* Aim of the exercise *
In the records that follow, the lines from the one containing "The width and height of the screenshot is (800, 550)." to the one containing "Given: Open Subscription", inclusive, are to be given again exactly.

* Exercise materials *
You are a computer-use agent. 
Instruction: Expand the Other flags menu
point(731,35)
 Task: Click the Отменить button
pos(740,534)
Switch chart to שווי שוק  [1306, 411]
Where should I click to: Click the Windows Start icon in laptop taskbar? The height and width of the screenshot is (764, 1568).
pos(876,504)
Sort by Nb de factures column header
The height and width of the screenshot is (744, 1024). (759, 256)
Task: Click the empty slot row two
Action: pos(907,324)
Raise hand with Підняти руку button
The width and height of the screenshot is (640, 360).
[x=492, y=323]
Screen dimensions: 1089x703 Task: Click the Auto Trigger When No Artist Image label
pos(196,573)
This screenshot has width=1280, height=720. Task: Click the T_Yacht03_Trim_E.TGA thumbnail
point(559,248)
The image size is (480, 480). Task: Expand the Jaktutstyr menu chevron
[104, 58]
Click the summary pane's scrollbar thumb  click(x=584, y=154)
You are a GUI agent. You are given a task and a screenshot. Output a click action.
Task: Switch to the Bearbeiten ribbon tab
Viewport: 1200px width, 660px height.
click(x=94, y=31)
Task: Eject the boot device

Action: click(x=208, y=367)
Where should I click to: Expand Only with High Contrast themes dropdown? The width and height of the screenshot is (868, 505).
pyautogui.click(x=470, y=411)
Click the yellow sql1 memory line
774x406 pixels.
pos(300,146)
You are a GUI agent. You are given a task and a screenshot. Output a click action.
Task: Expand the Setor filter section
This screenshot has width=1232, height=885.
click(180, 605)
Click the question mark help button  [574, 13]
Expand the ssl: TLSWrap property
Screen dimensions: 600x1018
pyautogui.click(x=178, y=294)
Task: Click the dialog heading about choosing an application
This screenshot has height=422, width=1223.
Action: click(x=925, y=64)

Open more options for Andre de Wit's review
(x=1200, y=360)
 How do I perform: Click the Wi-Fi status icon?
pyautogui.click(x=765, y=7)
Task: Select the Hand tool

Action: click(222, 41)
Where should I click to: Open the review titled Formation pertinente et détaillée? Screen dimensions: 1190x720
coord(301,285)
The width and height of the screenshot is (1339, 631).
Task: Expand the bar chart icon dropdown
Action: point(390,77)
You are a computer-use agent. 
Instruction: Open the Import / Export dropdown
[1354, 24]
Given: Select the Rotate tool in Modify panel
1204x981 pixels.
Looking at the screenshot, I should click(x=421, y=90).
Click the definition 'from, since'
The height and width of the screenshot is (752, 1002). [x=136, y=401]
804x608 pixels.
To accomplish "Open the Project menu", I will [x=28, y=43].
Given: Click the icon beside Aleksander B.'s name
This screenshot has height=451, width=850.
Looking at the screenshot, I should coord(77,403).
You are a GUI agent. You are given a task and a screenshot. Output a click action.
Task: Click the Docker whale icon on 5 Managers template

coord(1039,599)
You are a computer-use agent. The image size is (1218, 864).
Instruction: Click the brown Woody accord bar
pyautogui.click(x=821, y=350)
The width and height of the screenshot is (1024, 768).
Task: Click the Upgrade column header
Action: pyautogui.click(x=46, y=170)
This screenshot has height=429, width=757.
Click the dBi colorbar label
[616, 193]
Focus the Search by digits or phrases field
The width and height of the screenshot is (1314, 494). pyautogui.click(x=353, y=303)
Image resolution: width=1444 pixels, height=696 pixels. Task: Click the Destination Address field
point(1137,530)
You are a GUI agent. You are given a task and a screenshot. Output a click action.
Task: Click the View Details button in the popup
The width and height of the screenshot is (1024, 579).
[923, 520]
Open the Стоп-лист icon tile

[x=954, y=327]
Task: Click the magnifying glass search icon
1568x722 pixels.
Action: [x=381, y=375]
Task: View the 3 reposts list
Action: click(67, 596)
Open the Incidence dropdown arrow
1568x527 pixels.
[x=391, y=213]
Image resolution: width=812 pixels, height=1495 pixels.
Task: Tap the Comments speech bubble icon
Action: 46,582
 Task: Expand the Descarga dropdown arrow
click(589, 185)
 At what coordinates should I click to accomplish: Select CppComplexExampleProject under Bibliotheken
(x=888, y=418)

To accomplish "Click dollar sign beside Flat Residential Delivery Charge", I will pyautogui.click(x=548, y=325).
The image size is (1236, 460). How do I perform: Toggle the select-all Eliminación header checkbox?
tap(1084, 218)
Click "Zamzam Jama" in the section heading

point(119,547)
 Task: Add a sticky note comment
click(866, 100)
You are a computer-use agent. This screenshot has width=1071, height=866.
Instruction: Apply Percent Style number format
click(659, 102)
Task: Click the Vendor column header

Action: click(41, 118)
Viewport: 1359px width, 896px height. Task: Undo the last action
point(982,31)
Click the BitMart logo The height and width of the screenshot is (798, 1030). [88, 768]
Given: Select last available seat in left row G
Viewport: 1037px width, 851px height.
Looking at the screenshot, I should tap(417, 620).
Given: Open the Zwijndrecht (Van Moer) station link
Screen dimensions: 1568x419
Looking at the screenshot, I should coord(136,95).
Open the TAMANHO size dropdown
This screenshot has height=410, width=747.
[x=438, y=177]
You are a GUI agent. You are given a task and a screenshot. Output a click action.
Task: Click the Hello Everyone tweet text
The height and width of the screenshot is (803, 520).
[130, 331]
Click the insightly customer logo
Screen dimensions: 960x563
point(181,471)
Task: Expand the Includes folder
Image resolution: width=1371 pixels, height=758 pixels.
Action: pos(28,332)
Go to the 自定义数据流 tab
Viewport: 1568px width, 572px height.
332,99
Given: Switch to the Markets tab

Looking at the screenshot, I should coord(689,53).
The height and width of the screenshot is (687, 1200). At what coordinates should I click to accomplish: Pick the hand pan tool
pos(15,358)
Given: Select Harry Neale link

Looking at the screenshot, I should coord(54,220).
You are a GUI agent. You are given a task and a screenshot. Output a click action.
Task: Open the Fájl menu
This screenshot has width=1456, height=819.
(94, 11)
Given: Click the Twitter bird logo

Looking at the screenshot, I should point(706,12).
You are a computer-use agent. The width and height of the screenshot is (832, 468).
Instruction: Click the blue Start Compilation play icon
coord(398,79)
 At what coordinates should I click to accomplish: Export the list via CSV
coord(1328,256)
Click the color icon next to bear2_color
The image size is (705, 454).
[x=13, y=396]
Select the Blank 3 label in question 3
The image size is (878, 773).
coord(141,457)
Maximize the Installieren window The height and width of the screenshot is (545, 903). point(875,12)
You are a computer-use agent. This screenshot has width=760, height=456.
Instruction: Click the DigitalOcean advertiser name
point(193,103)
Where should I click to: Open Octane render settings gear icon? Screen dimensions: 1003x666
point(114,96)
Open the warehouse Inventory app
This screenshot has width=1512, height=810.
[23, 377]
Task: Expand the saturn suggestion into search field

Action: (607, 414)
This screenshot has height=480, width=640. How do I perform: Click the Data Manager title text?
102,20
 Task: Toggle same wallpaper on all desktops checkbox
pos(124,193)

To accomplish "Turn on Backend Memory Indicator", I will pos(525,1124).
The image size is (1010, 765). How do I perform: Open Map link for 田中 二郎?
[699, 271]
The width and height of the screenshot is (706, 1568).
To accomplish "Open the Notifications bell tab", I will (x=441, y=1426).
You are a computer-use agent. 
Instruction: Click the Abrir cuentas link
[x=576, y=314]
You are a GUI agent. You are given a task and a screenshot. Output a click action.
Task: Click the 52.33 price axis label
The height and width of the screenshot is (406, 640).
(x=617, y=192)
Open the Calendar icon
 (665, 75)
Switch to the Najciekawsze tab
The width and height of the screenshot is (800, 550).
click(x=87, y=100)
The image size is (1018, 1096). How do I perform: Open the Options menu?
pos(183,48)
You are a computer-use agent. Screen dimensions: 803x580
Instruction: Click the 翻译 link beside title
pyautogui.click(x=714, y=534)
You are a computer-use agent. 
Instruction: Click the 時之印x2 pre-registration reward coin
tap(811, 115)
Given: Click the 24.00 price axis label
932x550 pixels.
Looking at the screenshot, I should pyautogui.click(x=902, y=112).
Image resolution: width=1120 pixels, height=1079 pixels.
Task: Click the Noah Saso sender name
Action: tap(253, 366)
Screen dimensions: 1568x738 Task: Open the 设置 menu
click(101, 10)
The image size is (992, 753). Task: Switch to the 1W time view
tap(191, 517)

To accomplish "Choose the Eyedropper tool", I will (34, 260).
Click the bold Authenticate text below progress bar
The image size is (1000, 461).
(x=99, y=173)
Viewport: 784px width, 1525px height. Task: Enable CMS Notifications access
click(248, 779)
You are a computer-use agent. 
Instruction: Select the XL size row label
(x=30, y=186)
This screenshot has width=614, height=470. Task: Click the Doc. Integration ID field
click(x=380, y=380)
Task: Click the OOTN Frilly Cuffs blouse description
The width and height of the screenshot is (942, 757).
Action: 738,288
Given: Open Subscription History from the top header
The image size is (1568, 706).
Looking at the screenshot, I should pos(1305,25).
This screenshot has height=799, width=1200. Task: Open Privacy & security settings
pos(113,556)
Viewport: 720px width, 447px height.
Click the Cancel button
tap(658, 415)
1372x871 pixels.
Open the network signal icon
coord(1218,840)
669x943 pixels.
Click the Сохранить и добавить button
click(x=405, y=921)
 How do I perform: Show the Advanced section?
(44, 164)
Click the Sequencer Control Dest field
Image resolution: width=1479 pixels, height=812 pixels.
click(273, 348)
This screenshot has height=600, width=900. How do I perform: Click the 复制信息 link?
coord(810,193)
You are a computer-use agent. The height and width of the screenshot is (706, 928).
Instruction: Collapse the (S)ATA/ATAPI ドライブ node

* Response area *
The width and height of the screenshot is (800, 550).
click(x=87, y=100)
The image size is (1018, 1096). How do I perform: Open the Options menu?
pos(183,48)
You are a computer-use agent. Screen dimensions: 803x580
Instruction: Click the 翻译 link beside title
pyautogui.click(x=714, y=534)
You are a computer-use agent. 
Instruction: Click the 時之印x2 pre-registration reward coin
tap(811, 115)
Given: Click the 24.00 price axis label
932x550 pixels.
Looking at the screenshot, I should pyautogui.click(x=902, y=112).
Image resolution: width=1120 pixels, height=1079 pixels.
Task: Click the Noah Saso sender name
Action: tap(253, 366)
Screen dimensions: 1568x738 Task: Open the 设置 menu
click(101, 10)
The image size is (992, 753). Task: Switch to the 1W time view
tap(191, 517)

To accomplish "Choose the Eyedropper tool", I will (34, 260).
Click the bold Authenticate text below progress bar
The image size is (1000, 461).
(x=99, y=173)
Viewport: 784px width, 1525px height. Task: Enable CMS Notifications access
click(248, 779)
You are a computer-use agent. 
Instruction: Select the XL size row label
(x=30, y=186)
This screenshot has width=614, height=470. Task: Click the Doc. Integration ID field
click(x=380, y=380)
Task: Click the OOTN Frilly Cuffs blouse description
The width and height of the screenshot is (942, 757).
Action: 738,288
Given: Open Subscription History from the top header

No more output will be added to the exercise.